Why on earth would a skeptic take on a pilgrimage along a Christian route? Crime novelist David Downie wrote a book about this concept: Paris to the Pyrénées - A skeptic pilgrim walks the Way of Saint James. In June 2015, we met David, a UC Berkeley alumnus and American nonfiction author, when he presented his book at the ‘Evenings with an Author series’ hosted by the American Library of Paris. Also a food critic and journalist, David Downie “walks the walk” of pilgrims on The Way (of Saint James) whilst questioning every step he takes and the very concept of pilgrimage, which has a second life in the 21st century.
To what extent life itself can be viewed as a pilgrimage? This is one of the questions floating (and left open) in Paris to the Pyrénées. As a skeptic pilgrim, David Downie is more interested in questions rather than answers, and happens to have gleaned a lot of questions ‘along’ the way and ‘on’ the Way. Is the concept of quest not embedded in the word ‘question’ ?', David once remarked.
As a San Franciscan expat who has lived in Italy and now in France for two decades, David embarked, along with his photographer wife, on a journey from rue Saint-Jacques in Paris through Burgundy to Spain via the Christian pilgrimage route known as the Way of Saint James.
How do you tell a pilgrim from a hiker? What do Vercingétorix and General Cluster have in common? Historical references come aplenty n Paris to the Pyrénées. Fond of history (both French and Roman), David quips about eading Julius Caesar’s The Conquest of Gaul:"What you may observe now in France may well have already been chronicled by Caesar then’.
"It was the subversively light, read-anywhere paperback entertainment we’d decided to carry with us: Julius Caesar’s The Conquest of Gaul.

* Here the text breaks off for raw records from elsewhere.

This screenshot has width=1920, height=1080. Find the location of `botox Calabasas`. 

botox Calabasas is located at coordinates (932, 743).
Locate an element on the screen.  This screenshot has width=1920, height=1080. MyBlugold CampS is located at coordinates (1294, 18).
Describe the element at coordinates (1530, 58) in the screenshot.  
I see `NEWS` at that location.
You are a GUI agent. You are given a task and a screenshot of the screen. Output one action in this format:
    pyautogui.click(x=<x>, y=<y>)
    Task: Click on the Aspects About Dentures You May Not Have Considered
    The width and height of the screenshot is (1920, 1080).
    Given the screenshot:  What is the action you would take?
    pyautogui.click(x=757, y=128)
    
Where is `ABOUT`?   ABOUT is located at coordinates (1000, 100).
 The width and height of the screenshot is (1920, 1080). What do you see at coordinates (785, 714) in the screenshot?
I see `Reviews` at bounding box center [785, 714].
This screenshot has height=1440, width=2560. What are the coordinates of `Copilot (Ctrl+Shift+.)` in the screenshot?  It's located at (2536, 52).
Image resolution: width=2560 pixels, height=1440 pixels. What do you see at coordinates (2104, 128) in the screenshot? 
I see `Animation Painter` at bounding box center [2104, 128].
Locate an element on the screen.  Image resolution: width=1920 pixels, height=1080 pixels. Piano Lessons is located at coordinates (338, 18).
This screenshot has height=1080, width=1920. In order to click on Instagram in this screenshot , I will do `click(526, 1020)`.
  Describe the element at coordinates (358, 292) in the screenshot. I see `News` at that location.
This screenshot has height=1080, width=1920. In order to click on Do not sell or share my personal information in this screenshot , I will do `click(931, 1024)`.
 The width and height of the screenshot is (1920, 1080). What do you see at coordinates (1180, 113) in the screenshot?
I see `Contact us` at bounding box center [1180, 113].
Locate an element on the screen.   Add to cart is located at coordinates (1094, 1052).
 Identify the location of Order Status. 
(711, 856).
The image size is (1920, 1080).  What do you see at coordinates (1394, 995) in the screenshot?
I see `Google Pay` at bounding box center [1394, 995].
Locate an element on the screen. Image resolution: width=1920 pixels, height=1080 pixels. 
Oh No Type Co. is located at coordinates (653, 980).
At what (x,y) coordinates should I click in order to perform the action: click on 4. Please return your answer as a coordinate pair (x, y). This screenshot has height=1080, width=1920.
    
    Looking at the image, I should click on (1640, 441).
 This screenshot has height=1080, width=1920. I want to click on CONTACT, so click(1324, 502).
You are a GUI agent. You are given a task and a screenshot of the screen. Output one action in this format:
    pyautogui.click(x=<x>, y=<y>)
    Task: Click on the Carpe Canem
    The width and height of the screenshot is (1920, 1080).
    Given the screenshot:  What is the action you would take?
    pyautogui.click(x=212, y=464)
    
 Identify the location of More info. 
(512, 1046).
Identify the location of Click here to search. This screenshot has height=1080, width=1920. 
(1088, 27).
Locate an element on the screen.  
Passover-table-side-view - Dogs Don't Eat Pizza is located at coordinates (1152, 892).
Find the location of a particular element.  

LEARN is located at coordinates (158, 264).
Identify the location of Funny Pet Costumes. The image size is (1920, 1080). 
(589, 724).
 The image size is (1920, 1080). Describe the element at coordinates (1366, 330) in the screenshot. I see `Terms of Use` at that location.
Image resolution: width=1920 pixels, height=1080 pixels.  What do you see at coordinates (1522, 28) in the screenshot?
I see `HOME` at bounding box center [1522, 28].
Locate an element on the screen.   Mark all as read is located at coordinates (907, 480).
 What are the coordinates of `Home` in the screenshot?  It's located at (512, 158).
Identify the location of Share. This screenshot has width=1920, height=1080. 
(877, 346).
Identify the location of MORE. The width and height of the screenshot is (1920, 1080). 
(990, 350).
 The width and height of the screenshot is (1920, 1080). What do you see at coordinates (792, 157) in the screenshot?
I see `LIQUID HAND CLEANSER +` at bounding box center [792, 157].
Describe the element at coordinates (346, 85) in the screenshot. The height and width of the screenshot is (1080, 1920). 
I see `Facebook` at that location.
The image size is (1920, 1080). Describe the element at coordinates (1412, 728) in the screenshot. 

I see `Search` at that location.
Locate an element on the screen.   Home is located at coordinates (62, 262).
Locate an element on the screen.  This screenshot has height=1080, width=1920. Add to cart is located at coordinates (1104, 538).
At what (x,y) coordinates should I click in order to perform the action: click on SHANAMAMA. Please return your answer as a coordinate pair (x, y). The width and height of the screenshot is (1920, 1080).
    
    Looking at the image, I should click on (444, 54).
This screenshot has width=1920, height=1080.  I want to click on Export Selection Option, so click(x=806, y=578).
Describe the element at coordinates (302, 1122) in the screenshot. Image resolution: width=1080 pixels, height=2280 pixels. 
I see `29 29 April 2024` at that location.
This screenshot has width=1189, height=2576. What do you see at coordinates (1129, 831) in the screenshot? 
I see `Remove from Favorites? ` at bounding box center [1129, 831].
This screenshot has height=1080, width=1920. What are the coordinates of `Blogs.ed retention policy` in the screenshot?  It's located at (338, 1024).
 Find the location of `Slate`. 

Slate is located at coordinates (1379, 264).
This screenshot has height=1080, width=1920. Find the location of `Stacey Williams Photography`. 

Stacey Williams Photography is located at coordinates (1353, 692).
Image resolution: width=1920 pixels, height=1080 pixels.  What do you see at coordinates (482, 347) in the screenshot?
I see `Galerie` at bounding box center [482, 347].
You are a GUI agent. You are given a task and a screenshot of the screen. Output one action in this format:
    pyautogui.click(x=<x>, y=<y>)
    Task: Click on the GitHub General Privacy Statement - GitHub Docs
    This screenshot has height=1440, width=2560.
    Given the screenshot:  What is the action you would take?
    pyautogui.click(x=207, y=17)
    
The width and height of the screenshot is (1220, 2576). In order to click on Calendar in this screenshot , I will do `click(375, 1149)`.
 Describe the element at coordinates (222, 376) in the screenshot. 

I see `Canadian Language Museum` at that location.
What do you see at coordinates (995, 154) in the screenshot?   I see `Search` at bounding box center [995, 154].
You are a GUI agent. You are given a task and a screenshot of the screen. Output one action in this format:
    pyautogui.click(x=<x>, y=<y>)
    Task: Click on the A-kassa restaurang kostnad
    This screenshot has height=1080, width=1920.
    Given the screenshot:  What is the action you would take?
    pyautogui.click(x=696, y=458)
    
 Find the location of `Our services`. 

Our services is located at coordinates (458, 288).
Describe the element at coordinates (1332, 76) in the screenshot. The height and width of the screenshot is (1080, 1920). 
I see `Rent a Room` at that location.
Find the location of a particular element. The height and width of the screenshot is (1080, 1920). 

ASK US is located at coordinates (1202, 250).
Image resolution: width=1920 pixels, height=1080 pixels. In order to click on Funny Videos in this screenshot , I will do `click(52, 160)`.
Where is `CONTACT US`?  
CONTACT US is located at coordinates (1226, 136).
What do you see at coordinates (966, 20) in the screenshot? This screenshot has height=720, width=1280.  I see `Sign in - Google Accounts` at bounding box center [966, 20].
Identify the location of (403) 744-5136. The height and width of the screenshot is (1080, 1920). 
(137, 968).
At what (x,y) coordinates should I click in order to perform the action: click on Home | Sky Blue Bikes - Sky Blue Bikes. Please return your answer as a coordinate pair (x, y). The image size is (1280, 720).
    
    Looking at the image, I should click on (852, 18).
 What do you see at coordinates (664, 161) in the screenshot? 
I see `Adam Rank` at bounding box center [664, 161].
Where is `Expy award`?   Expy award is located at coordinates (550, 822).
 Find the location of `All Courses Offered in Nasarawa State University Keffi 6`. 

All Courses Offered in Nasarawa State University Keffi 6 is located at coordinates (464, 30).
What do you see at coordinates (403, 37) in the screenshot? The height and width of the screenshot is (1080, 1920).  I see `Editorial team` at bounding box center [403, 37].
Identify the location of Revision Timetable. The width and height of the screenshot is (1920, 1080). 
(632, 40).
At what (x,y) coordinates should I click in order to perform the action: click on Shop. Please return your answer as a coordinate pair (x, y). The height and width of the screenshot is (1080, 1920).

I’d read snippets of this masterpiece in Latin class back in high school, and had picked it up again while studying political science at UC Berkeley."
Overall, Paris to the Pyrénées is not the common pilgrimage book in that it questions the essence of pilgrimage. Indeed, this is more the cultured footprint of a skeptic in search of a renewed harmony between body and soul and a reminder of how thinking goes hand in hand with walking.